# Work request
Beginning with the line below that contains "Instruction: Open File" and ending with the line that contains "Task: Open the start date picker icon", copy every line exactly. Copy nothing else.

# Dataset items
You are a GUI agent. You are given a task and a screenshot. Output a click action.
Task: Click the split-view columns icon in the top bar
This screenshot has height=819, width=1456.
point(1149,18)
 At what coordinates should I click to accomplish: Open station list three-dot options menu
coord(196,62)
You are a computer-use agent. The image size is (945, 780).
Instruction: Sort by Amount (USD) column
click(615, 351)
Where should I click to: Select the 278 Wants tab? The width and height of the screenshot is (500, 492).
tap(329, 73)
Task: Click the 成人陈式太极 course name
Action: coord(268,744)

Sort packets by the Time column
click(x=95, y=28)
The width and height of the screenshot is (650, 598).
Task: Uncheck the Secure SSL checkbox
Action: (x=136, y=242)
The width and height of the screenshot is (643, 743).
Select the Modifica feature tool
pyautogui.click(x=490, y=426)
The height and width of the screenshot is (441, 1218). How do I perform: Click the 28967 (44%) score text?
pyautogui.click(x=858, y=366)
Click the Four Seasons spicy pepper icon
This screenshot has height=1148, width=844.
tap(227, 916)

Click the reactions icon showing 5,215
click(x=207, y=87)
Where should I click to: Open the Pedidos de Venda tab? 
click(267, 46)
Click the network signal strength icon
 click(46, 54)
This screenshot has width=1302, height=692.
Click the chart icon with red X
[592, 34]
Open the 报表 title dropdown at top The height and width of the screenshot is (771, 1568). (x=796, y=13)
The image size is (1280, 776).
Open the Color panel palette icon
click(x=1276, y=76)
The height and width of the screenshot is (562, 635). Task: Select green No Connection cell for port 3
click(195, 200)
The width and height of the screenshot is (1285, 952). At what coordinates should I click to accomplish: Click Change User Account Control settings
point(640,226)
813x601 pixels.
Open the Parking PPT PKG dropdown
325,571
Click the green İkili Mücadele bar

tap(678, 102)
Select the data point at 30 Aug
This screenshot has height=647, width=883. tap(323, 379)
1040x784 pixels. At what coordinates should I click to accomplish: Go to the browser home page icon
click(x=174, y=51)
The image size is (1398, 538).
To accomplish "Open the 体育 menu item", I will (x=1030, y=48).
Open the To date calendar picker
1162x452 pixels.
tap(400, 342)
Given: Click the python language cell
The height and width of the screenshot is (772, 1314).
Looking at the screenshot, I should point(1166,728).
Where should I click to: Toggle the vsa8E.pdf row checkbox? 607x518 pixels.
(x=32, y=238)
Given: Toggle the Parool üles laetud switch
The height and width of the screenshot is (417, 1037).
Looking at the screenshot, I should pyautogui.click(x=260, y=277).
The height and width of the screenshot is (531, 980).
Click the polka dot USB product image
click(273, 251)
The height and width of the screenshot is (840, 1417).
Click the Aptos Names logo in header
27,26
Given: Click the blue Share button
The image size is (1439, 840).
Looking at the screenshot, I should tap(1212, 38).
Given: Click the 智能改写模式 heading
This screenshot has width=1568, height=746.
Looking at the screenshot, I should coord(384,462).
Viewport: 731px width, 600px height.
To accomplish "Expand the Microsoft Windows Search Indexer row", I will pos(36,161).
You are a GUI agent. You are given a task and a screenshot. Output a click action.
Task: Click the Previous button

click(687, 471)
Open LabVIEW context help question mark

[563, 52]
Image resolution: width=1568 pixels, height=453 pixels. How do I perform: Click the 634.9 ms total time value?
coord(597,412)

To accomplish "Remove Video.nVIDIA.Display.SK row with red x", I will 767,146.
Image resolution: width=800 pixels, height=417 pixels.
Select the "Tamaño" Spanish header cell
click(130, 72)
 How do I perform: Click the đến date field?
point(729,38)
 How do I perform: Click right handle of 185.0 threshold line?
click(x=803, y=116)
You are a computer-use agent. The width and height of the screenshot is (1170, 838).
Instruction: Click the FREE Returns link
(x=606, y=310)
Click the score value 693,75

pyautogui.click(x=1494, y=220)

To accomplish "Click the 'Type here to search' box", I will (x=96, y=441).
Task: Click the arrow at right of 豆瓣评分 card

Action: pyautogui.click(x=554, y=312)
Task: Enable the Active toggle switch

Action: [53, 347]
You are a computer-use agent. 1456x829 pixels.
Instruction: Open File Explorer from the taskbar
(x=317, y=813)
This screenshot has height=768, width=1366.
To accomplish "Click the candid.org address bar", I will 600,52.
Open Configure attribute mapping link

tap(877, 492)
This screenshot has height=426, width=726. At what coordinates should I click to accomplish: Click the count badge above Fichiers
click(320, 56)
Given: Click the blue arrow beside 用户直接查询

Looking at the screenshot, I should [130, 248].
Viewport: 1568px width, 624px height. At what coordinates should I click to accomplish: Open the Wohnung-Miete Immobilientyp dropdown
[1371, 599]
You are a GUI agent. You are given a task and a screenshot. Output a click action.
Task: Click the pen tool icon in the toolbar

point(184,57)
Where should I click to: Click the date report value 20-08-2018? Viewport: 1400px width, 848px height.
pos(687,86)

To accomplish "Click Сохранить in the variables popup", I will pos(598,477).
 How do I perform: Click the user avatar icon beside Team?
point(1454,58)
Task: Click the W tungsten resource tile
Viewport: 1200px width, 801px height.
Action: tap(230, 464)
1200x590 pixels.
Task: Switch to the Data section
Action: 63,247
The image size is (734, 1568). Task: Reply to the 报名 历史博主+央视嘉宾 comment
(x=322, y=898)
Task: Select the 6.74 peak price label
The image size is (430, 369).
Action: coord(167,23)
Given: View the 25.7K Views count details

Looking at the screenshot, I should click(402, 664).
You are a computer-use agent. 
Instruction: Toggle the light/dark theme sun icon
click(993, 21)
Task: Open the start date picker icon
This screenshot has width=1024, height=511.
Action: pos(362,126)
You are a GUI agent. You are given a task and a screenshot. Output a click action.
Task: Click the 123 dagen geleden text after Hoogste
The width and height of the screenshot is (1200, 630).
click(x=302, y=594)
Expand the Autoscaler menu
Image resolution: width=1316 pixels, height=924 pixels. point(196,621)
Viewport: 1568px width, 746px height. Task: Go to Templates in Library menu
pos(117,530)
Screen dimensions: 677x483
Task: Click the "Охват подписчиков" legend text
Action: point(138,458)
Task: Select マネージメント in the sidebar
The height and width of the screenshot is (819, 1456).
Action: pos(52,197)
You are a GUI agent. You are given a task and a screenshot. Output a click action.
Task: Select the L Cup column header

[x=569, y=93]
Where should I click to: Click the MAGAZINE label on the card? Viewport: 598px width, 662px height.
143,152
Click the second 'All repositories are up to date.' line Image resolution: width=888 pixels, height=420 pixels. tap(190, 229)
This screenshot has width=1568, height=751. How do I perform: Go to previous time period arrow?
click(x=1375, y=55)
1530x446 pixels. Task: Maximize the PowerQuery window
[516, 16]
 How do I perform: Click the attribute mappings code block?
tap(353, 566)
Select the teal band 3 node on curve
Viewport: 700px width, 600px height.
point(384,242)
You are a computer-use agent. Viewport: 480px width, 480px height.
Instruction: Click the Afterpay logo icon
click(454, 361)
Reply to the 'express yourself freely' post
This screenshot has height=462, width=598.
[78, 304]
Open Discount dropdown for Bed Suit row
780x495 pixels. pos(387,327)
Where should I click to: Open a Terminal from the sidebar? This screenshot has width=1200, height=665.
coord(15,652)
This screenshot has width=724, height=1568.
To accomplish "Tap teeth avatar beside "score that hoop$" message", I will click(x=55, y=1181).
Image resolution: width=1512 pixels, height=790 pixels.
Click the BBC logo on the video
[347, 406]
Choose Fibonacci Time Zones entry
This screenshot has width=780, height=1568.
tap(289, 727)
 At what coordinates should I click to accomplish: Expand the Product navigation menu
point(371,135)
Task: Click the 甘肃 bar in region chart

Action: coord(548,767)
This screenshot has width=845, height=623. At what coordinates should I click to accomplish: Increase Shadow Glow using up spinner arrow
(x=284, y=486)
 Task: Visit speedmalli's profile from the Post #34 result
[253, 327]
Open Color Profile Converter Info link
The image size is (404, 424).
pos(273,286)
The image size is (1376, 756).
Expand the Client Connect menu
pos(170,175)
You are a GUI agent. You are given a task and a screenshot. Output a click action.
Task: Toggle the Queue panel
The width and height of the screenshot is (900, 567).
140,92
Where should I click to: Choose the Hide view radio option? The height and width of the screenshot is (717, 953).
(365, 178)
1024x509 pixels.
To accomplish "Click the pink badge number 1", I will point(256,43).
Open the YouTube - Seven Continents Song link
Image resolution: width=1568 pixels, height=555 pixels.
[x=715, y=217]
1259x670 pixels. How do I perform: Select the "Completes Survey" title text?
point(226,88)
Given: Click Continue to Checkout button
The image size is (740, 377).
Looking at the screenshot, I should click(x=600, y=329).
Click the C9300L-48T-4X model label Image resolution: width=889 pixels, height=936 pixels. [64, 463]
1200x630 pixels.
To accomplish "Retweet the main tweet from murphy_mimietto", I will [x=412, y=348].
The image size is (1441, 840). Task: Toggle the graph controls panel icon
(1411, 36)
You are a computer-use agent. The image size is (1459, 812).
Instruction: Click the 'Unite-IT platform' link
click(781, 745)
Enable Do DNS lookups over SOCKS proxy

# Response to the exercise
Instruction: Open File Explorer from the taskbar
(x=317, y=813)
This screenshot has height=768, width=1366.
To accomplish "Click the candid.org address bar", I will 600,52.
Open Configure attribute mapping link

tap(877, 492)
This screenshot has height=426, width=726. At what coordinates should I click to accomplish: Click the count badge above Fichiers
click(320, 56)
Given: Click the blue arrow beside 用户直接查询

Looking at the screenshot, I should [130, 248].
Viewport: 1568px width, 624px height. At what coordinates should I click to accomplish: Open the Wohnung-Miete Immobilientyp dropdown
[1371, 599]
You are a GUI agent. You are given a task and a screenshot. Output a click action.
Task: Click the pen tool icon in the toolbar

point(184,57)
Where should I click to: Click the date report value 20-08-2018? Viewport: 1400px width, 848px height.
pos(687,86)

To accomplish "Click Сохранить in the variables popup", I will pos(598,477).
 How do I perform: Click the user avatar icon beside Team?
point(1454,58)
Task: Click the W tungsten resource tile
Viewport: 1200px width, 801px height.
Action: tap(230, 464)
1200x590 pixels.
Task: Switch to the Data section
Action: 63,247
The image size is (734, 1568). Task: Reply to the 报名 历史博主+央视嘉宾 comment
(x=322, y=898)
Task: Select the 6.74 peak price label
The image size is (430, 369).
Action: coord(167,23)
Given: View the 25.7K Views count details

Looking at the screenshot, I should click(402, 664).
You are a computer-use agent. 
Instruction: Toggle the light/dark theme sun icon
click(993, 21)
Task: Open the start date picker icon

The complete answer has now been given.